Greenstone and Hanna (2014) argue that this dynamic helps explain why air pollution regulations instituted in India since the 1970s have had a significant effect on reducing pollution levels, while those for water pollution have not. Improving transparency on the producer side may also help reduce pollution levels by enabling those affected to push for lower emissions. Building on an IGC project, an ongoing campaign aims to test this by implementing a public star-rating programme for large plants in Maharashtra, India.

Finally, new monitoring technology can help with enforcement. In another IGC-funded project, Duflo et al. (2018) show that a continuous emissions monitoring system (CEMS), providing improved information about emissions, can significantly reduce pollution levels. As the costs of the technology fall, more authorities should consider mandating the use of these monitoring systems by large polluters.

2. Improve incentives for monitoring and enforcement.  Existing emissions control systems are often corrupted in developing countries. In Mexico City, Oliva (2015) shows that widespread cheating compromises the effectiveness of car emissions regulations and is not easily addressed by increased enforcement or penalties. Nevertheless, in other cases, some straightforward interventions can be effective in reducing pollution (see box below).

3. Improve credit and land-titling markets. Addressing imperfect credit and property title markets can also help increase willingness to pay for environmental quality. Studies in Rwanda and Bangladesh show that introducing more secure land titles and relaxing credit constraints, respectively, leads to increased investments in environmental protection (Ali, Deininger, and Goldstein, 2014; Guiteras et al., 2015). State institutions and microfinance lenders could play an important role in addressing these issues.

However, policymakers should beware of harmful interaction effects between market failures. For example, the presence of both credit constraints and environmental externalities can mean that increasing credit leads to more environmental degradation. Assuncao et al. (2013) find that credit constraints actually lowered deforestation rates in Brazil by limiting investments in farm animals requiring grazing land. This highlights the importance of policymakers working with researchers to estimate the effects of policy and staying open to changing course once those effects become clear.

Box 1: Improving monitoring and enforcement: Evidence from two IGC studies in India

Monitoring and enforcement of pollution standards is costly, particularly in developing countries where regulators tend to have low capacity, weak incentives, and limited technology. Nevertheless, targeted interventions to address specific market failures can reduce pollution at an acceptable cost.

In an IGC study, Duflo et al. (2013) showed that reforms to the environmental audit system can yield significant benefits. To address conflicts of interest by third-party environmental auditors in Gujarat, India, the researchers tested the effects of several targeted changes to the audit system, including randomising assignments and paying auditors from a central pool.
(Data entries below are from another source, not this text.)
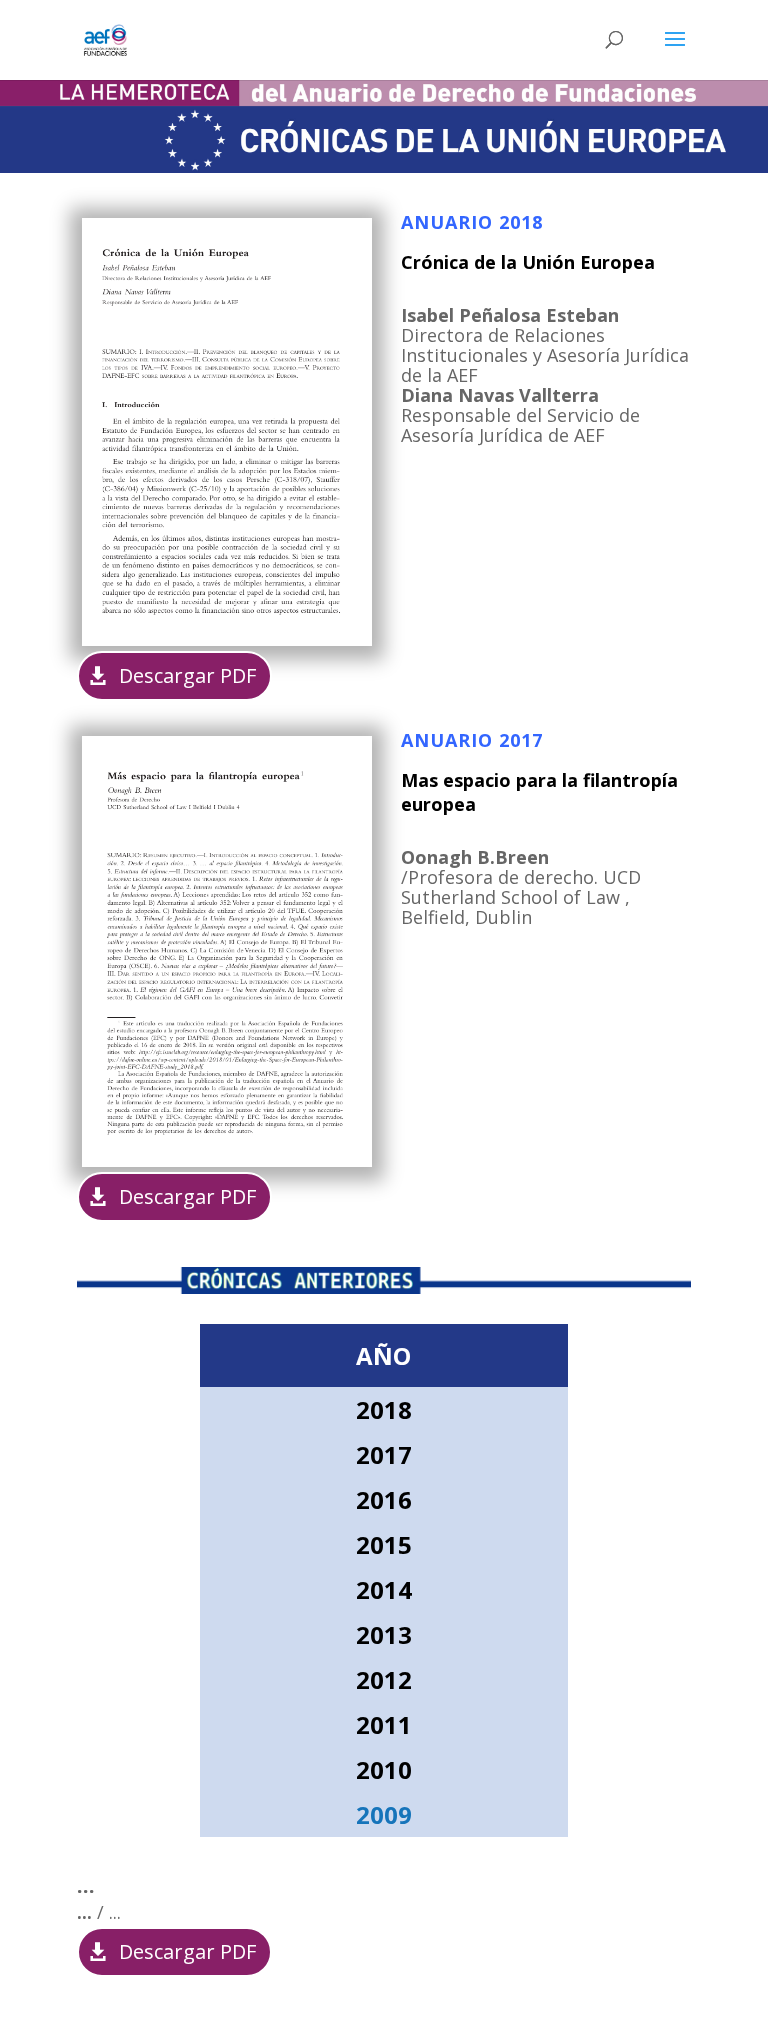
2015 (384, 1544)
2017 (384, 1454)
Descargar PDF (187, 675)
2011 (384, 1724)
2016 (384, 1499)
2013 (384, 1634)
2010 (384, 1769)
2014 (384, 1589)
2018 (384, 1409)
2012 (384, 1679)
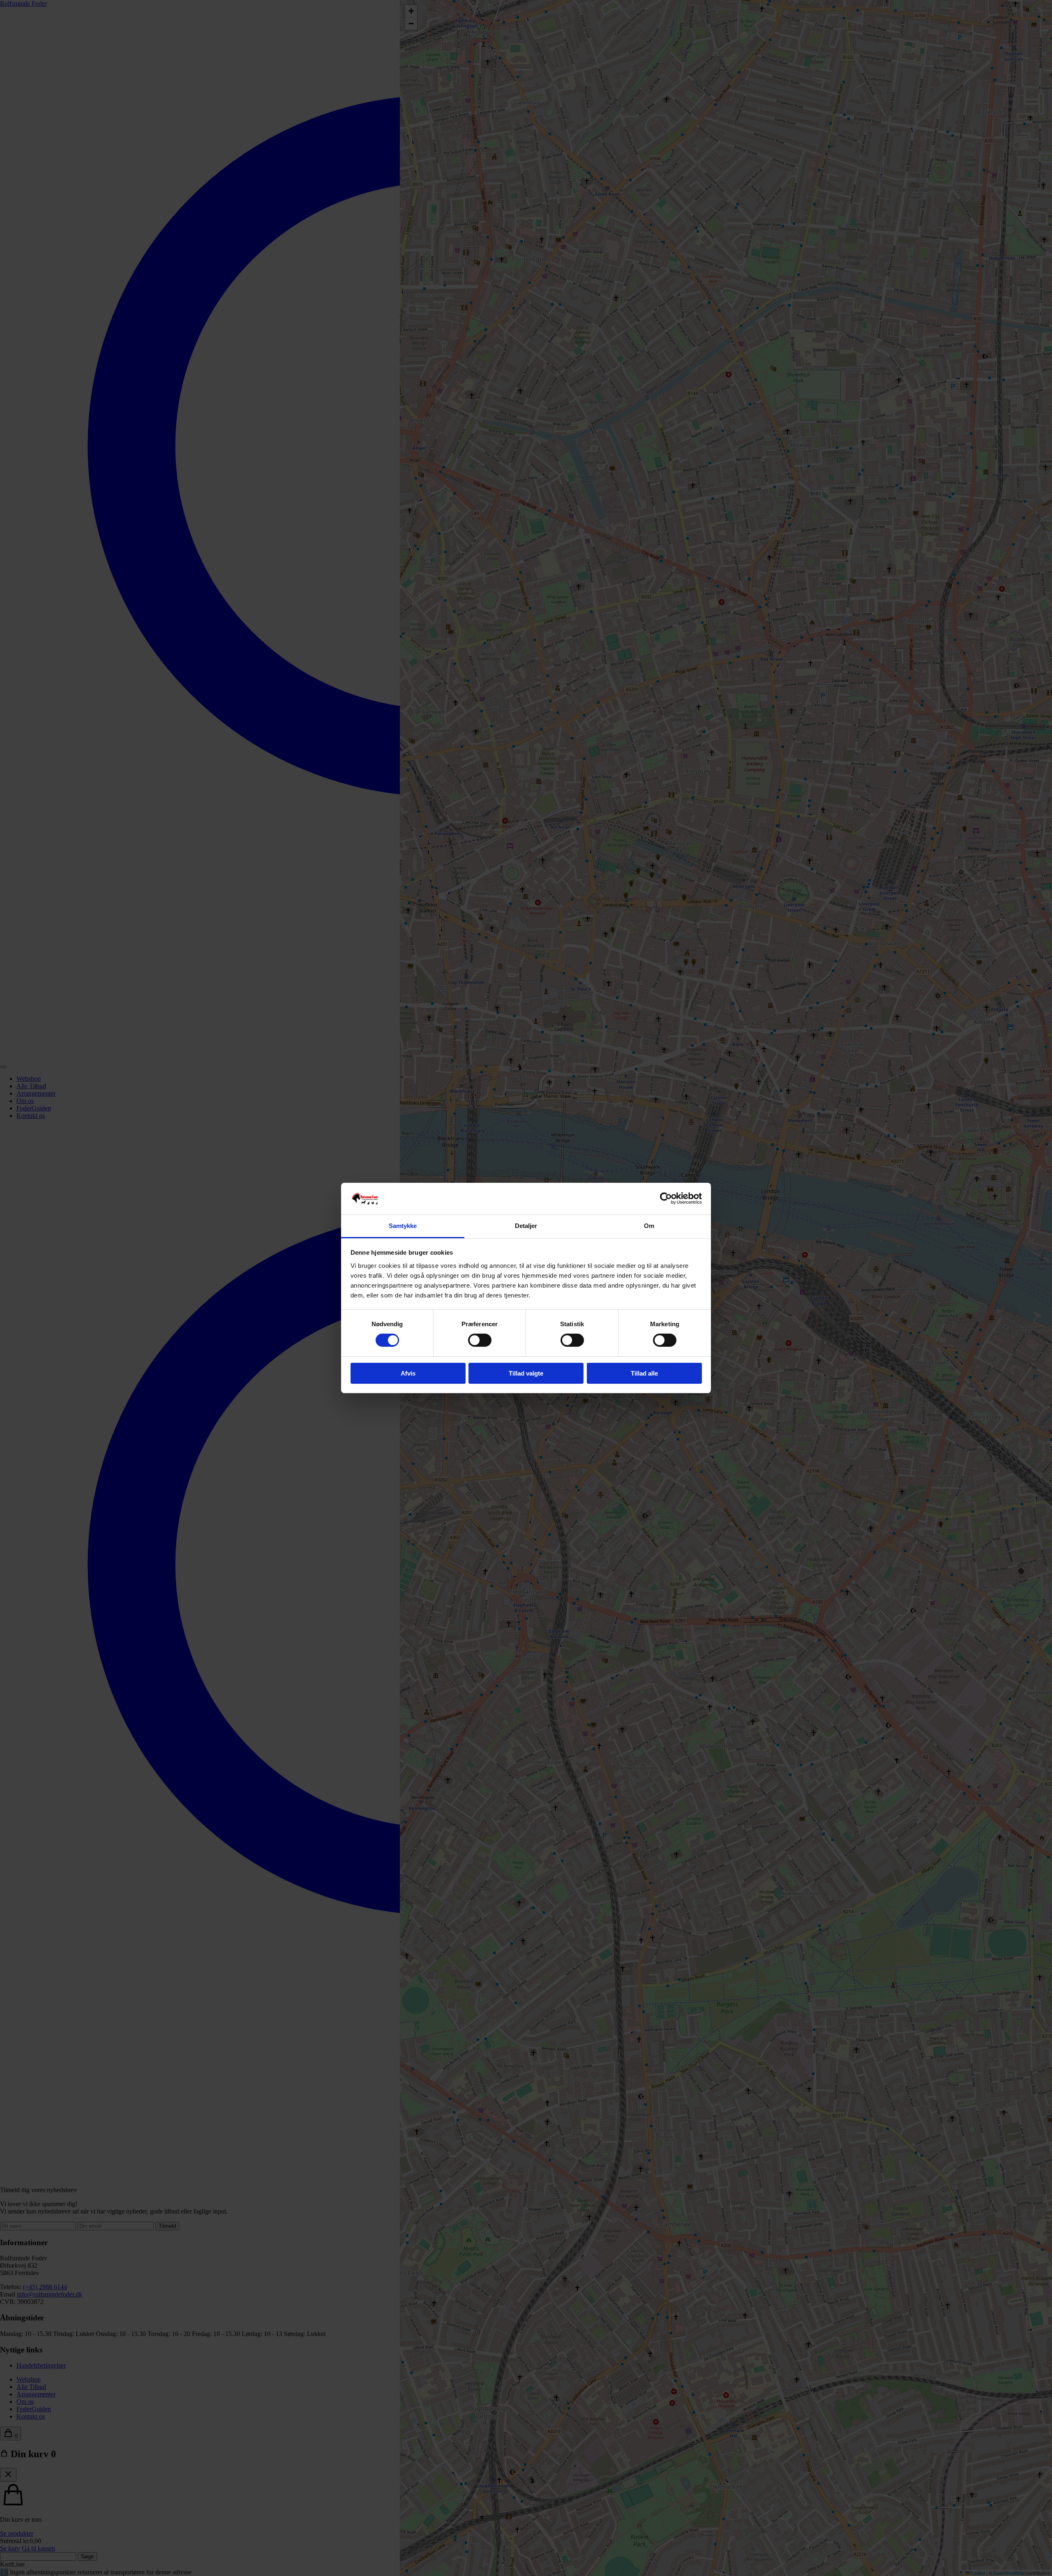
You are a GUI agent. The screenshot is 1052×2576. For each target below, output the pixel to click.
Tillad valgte (526, 1373)
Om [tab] (649, 1225)
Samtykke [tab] (403, 1225)
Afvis (408, 1373)
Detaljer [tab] (526, 1225)
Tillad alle (644, 1373)
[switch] (479, 1340)
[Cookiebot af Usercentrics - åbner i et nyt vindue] (666, 1198)
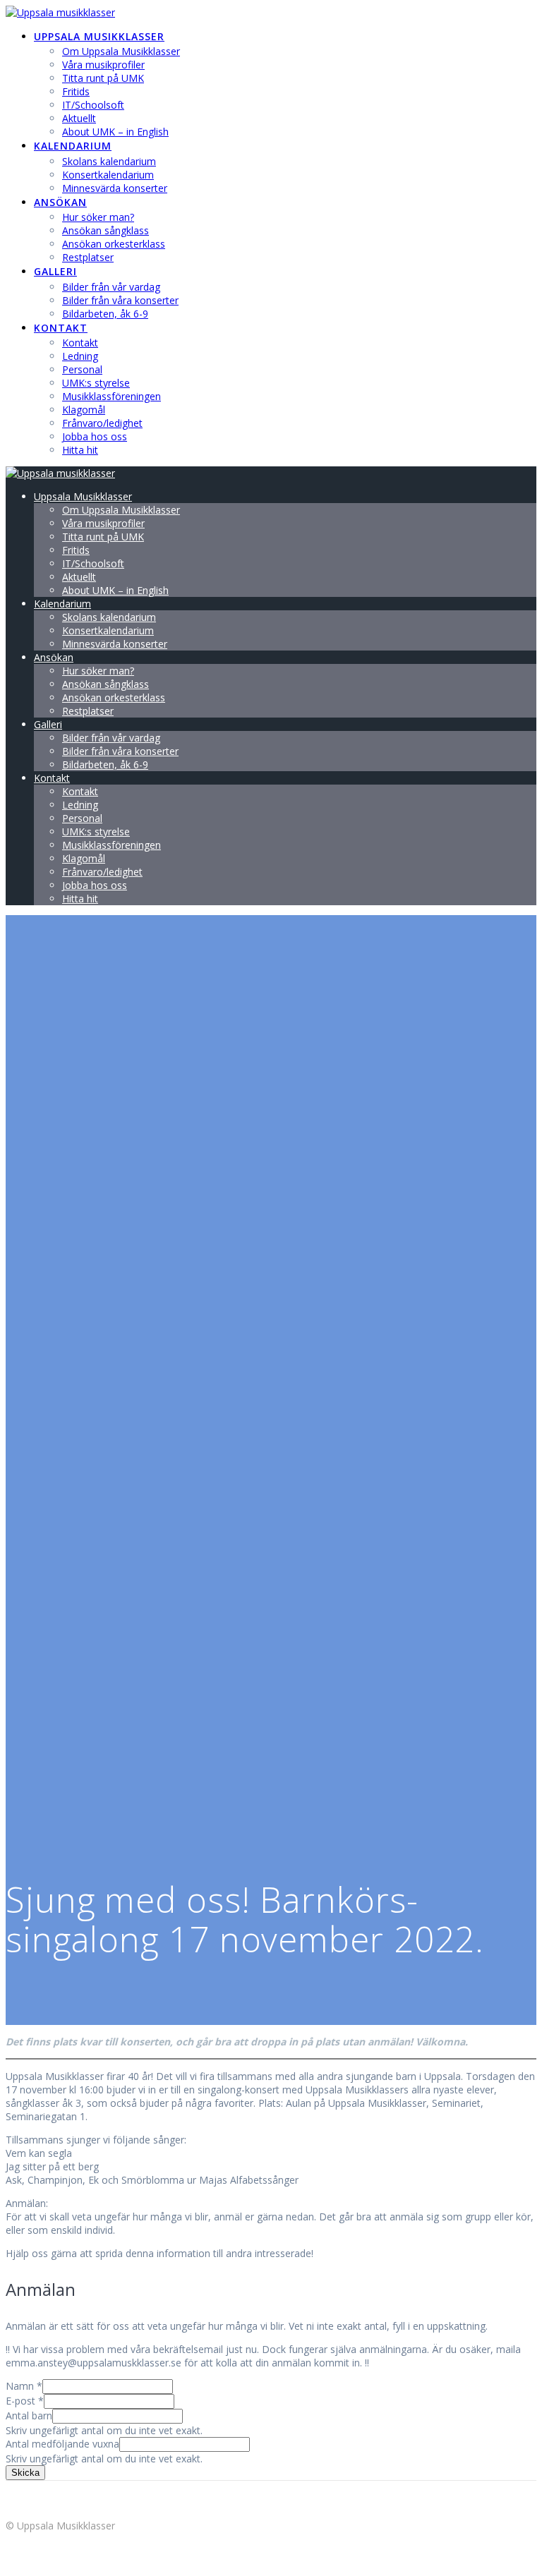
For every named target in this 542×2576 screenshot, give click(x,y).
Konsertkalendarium (108, 174)
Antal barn (29, 2415)
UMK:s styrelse (96, 382)
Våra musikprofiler (103, 64)
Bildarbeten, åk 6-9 (105, 313)
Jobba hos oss (94, 436)
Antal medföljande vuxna (62, 2443)
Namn (24, 2386)
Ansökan (60, 202)
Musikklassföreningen (111, 396)
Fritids (76, 91)
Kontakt (61, 327)
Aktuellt (79, 118)
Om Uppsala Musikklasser (121, 51)
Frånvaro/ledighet (102, 423)
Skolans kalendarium (109, 161)
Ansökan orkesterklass (113, 243)
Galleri (55, 271)
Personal (82, 369)
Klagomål (83, 409)
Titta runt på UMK (103, 78)
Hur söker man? (98, 217)
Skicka (25, 2472)
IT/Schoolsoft (93, 104)
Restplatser (88, 257)
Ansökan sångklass (105, 230)
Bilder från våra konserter (120, 300)
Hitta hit (80, 449)
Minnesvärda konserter (114, 188)
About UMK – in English (115, 131)
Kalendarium (73, 145)
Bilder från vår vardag (111, 287)
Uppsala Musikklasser (99, 36)
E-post (25, 2400)
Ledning (80, 356)
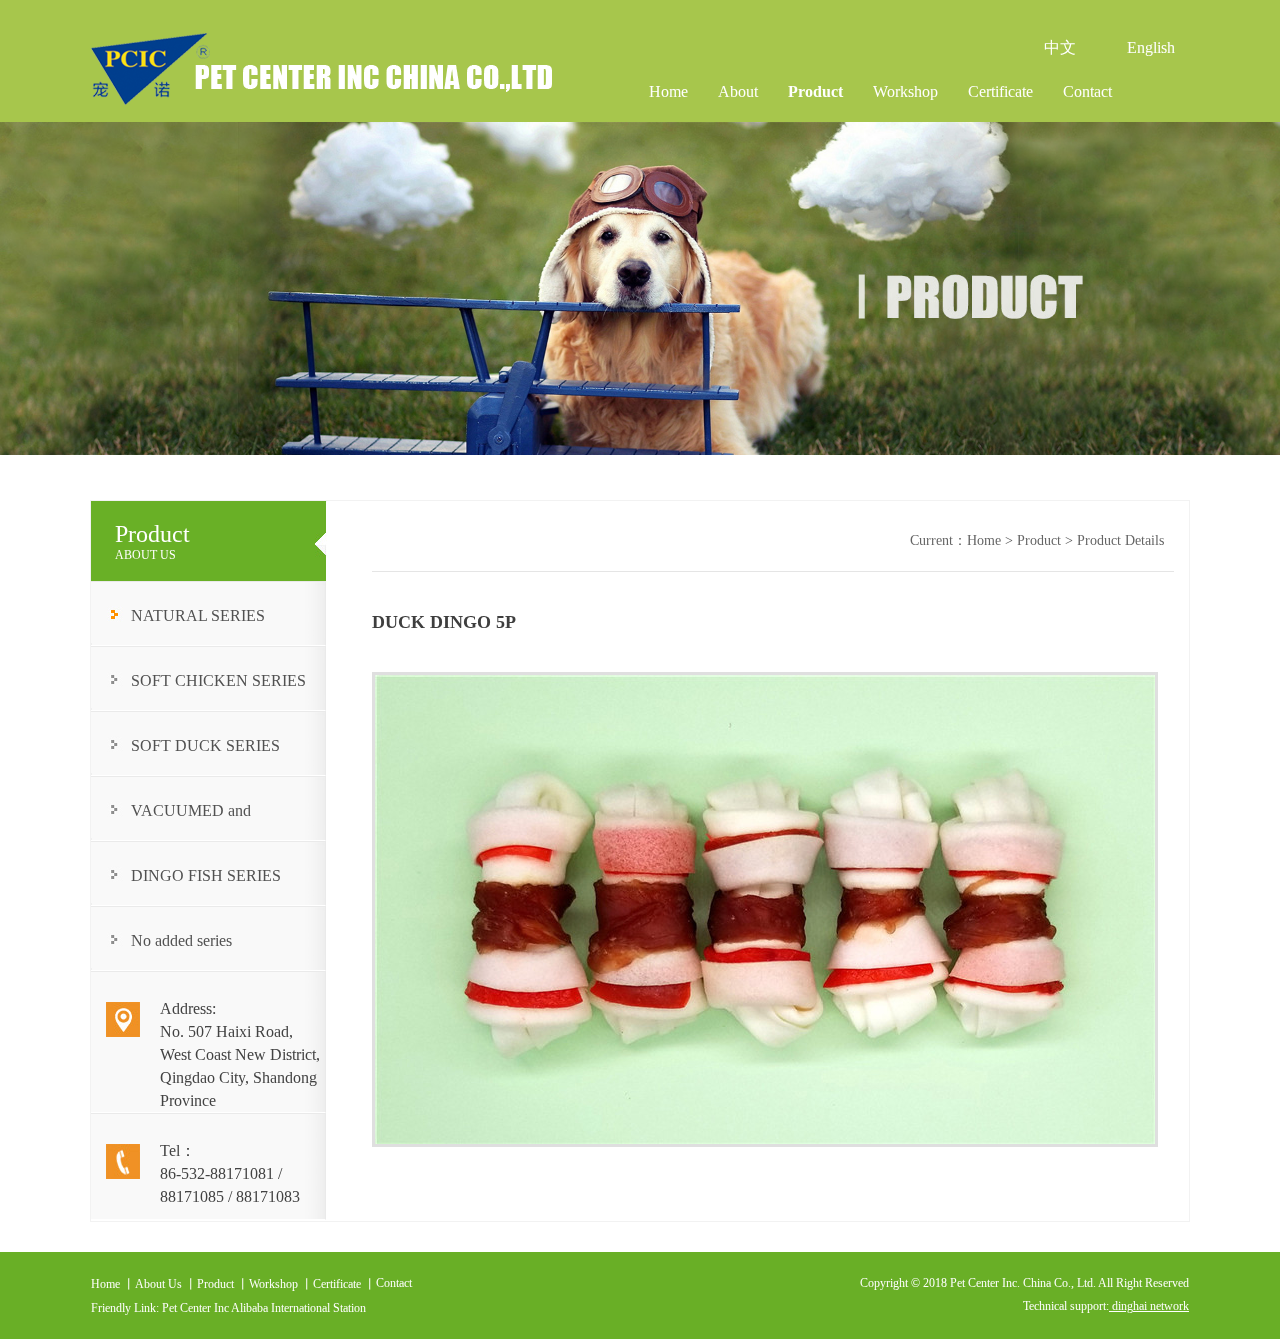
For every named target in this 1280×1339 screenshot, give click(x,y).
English (1151, 47)
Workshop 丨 (281, 1284)
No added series (181, 940)
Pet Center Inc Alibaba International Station (264, 1308)
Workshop (905, 91)
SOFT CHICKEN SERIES (218, 680)
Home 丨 (113, 1284)
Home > (992, 540)
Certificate (1000, 91)
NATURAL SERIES (198, 615)
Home (668, 91)
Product (815, 91)
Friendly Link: (126, 1308)
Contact (1087, 91)
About (738, 91)
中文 (1060, 47)
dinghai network (1149, 1306)
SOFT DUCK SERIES (205, 745)
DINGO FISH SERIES (206, 875)
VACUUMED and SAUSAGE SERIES (198, 821)
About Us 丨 (166, 1284)
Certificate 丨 (344, 1284)
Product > (1047, 540)
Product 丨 (223, 1284)
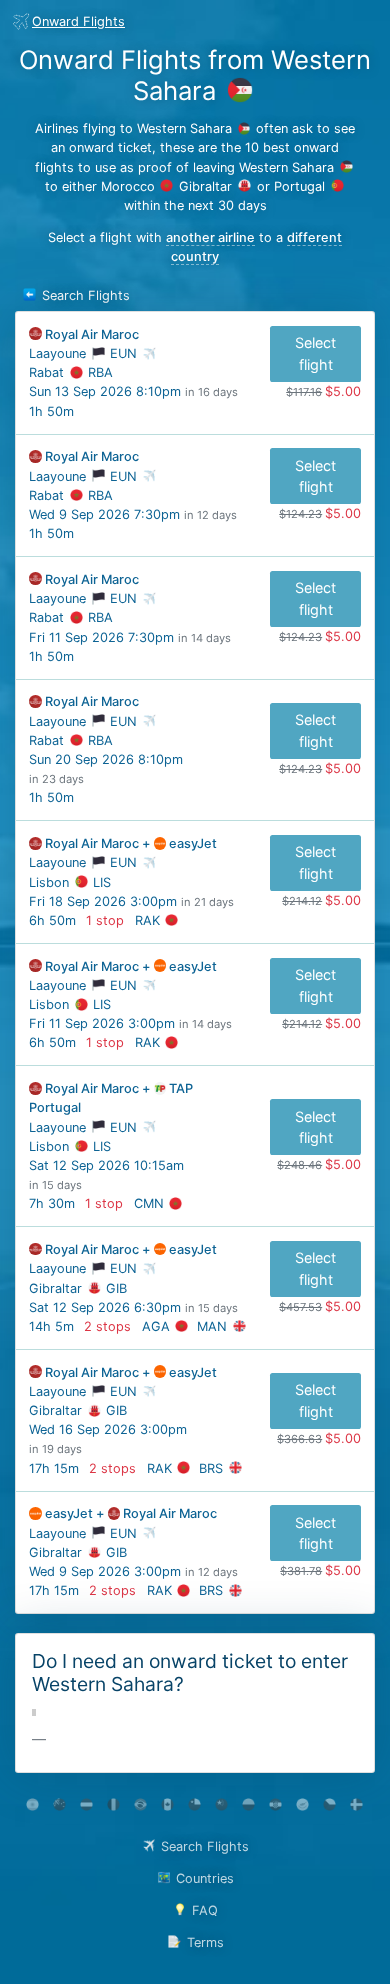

They found that these led to significantly higher reductions in plant emissions at a reasonable cost – tentative estimates put the cost-benefit ratio at one to five.

In a related IGC study also in Gujarat, Duflo et al. (2018) examined the effects of regulator discretion and information on emissions. The researchers ran an experiment increasing resources for inspections and removing inspector discretion over which plants to check. They found that inspector discretion leads to three times more emissions reductions than random allocation, and that providing perfect information through technology (CEMS) leads to a further 30% emissions reduction. In other words, discretion is good, but good information is also important.